Date: July 2, 2009
Creator: Tekarli, Sammer M.; Drummond, Michael L.; Williams, T. Gavin; Cundari, Thomas R., 1964- & Wilson, Angela K.
Description: This article discusses the performance of density functional theory for 3d transition metal-containing complexes. The performance of 44 density functionals used in conjunction with the correlation consistent basis sets (ccpVnZ where n = T and Q) has been assessed for the gas-phase enthalpies of formation at 298.15 K of 3d transition metal (TM) containing systems. Nineteen molecules were examined: ScS, VO, VO₂, Cr(CO)₆, MnS, MnCl₂, Mn(CO)₅Cl, FeCl₃, Fe(CO)₅, CoH(CO)₄, NiCl₂, Ni(CO)₄, CuH, CuF, CuCl, ZnH, ZnO, ZnCl, and Zn(CH₃)₂. Of the functionals examined, the functionals that resulted in the smallest mean absolute deviation (MAD, in parentheses, kcal molˉ¹) from experiment were B97-1(6.9), PBE1KCIS (8.1), TPSS1KCIS (9.6), B97-2(9.7), and B98(10.7). All five of these functionals include some degree of Hartree-Fock (HF) exchange.
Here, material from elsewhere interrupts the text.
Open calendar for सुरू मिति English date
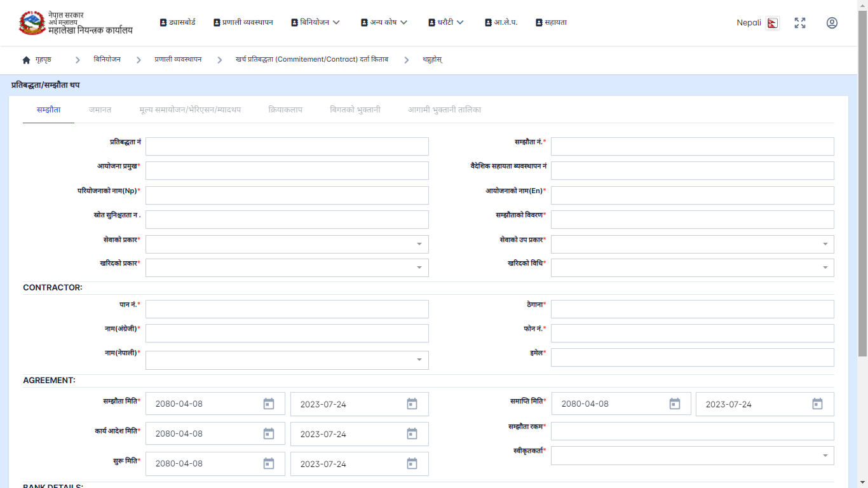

The impact of increasing the basis set from cc-pVTZ to cc-pVQZ was found to be slight for the generalized gradient approximation (GGA) and meta-GGA (MGGA) functionals studied, indicating basis set saturation at the triple-ζ level. By contrast, for most of the generalized gradient exchange (GGE), hybrid GGA (HGGA), and hybrid meta-GGA (HMGGA) functionals considered, improvements in the average MAD of 2-3 kcal molˉ¹ were seen upon progressing to a quadruple-ζ level basis set. Overall, it was found that the ...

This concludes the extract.